**Aim of the task**
Return every record verbatim, omitting all pictures.

**Records contained in a dataset**
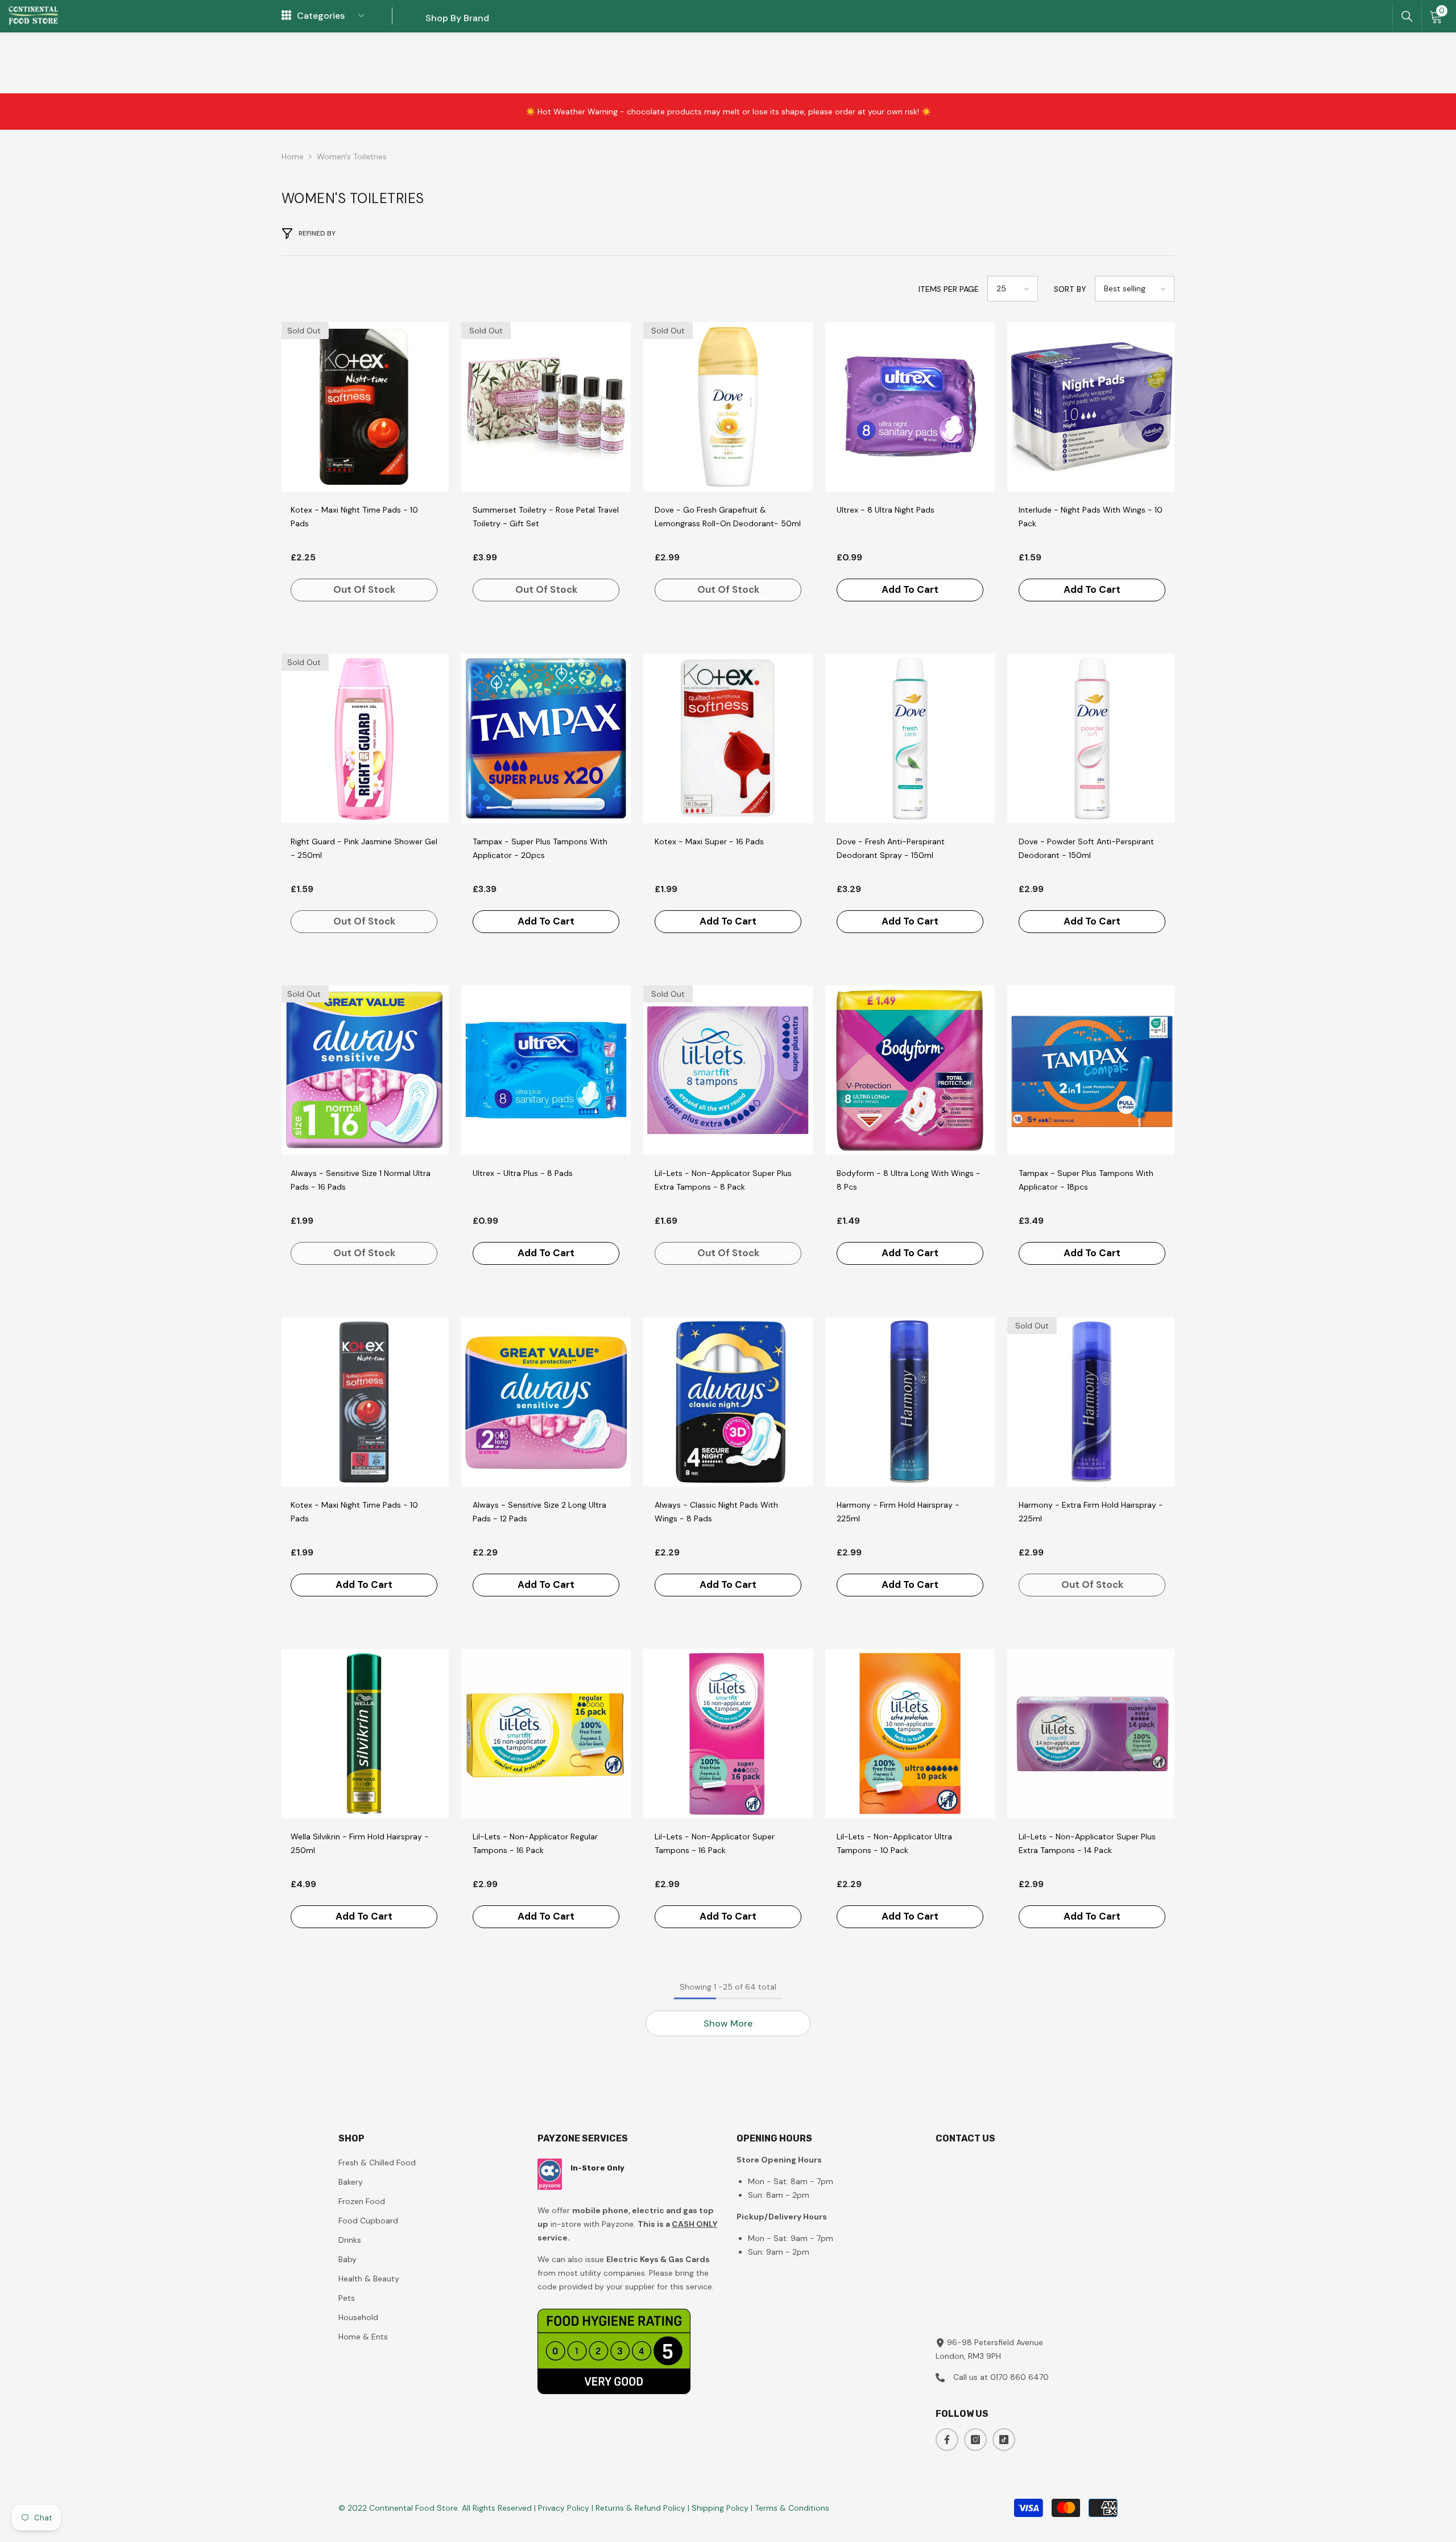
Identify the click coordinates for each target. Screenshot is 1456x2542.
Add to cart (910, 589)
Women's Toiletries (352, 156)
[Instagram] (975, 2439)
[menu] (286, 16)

**Problem solution**
Identify the click coordinates for each target. Screenshot is 1456x2542.
Add to cart (910, 589)
Women's Toiletries (352, 156)
[Instagram] (975, 2439)
[menu] (286, 16)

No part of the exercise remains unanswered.